We searched MEDLINE, EMBASE, and PsycINFO from inception to March 2026, using terms combining dementia, ethnicity, minority ethnic groups, health service use, social care, and ethnic density. We included studies in English reporting on health or social care utilisation among people with dementia from minority ethnic groups. Previous systematic reviews and cohort studies consistently documented that people from minority ethnic groups with dementia access planned health care, including primary care, memory services, and outpatient appointments, less frequently than White majority populations. A 2021 systematic review found that minority ethnic groups with dementia faced substantial barriers to accessing health services, including stigma, language barriers, unfamiliarity with services, and lack of culturally competent care. Studies using UK primary care data have similarly shown lower rates of physical health monitoring and psychotropic prescribing among minority ethnic groups with dementia. No prior study had examined how area-level ethnic density, the local concentration of co-ethnic residents, might moderate the relationship between ethnicity and care use in dementia, despite evidence from severe mental illness research that ethnic density is associated with lower mortality and may buffer against the health harms of racism and social isolation.

Added value of this study

This is the first study to examine whether ethnic density moderates the relationship between ethnicity and health and social care use among people with dementia. Using a large, linked, ethnically diverse primary care dataset of over 30,000 people with dementia registered at GPs in Northwest London, we found that people from Black and Mixed ethnic groups used primary care more frequently than White ethnic groups, while those from Asian ethnic groups used both primary and secondary care less. Strikingly, among Black ethnic groups, GP interaction rates were highest in areas of lowest ethnic density, consistent with greater unmet needs. Conversely, among South Asian groups, higher ethnic density was associated with a trend toward more frequent GP interactions, potentially reflecting greater cultural competency and community facilitation of help-seeking in these areas. We also provide, to our knowledge, the first quantitative evidence on social care package use by ethnicity in dementia, finding that over two-thirds of people with a dementia diagnosis received no community social care, with no statistically significant differences between ethnic groups.

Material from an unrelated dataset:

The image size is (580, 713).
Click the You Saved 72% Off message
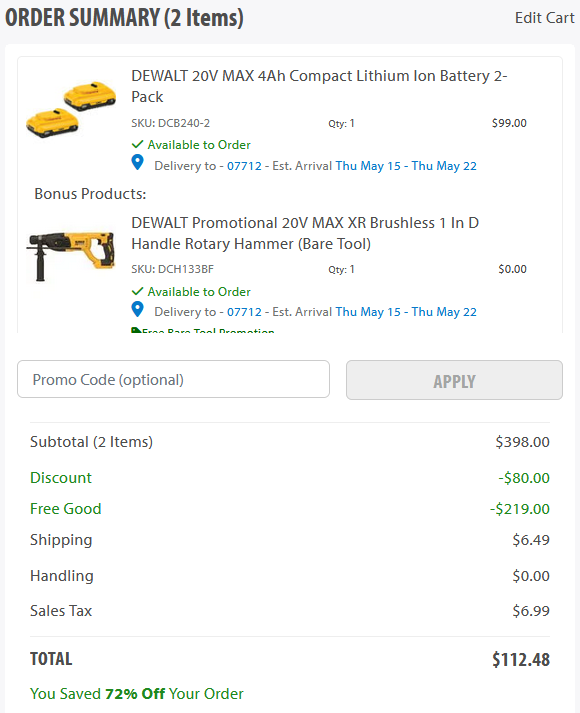[137, 693]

Implications of all the available evidence

Persistent and patterned inequalities in health and social care access among people with dementia from minority ethnic groups, are shaped not only by individual and cultural factors but also by the ethnic composition of local communities. The finding that ethnic density modifies care-seeking in opposite directions for Black and South Asian groups underscores that minority ethnic communities are not homogeneous and that place-based strategies should be tailored to their needs. The England 10 Year Health Plan’s commitment to shifting care from hospital to community settings offers an opportunity to reduce these inequalities, but only if implementation is equitable. Neighbourhood care models that bring secondary care expertise into primary care settings could improve access for groups currently underusing specialist services. Greater integration of health and social care, with social care workers trained and resourced to play active roles in dementia management, may be particularly valuable for communities who appear more willing to engage with social than health care. Future research should examine ethnic density effects across other regions and healthcare systems, investigate the mechanisms linking community composition to care access, and evaluate whether integrated, culturally competent service models reduce the inequalities documented here.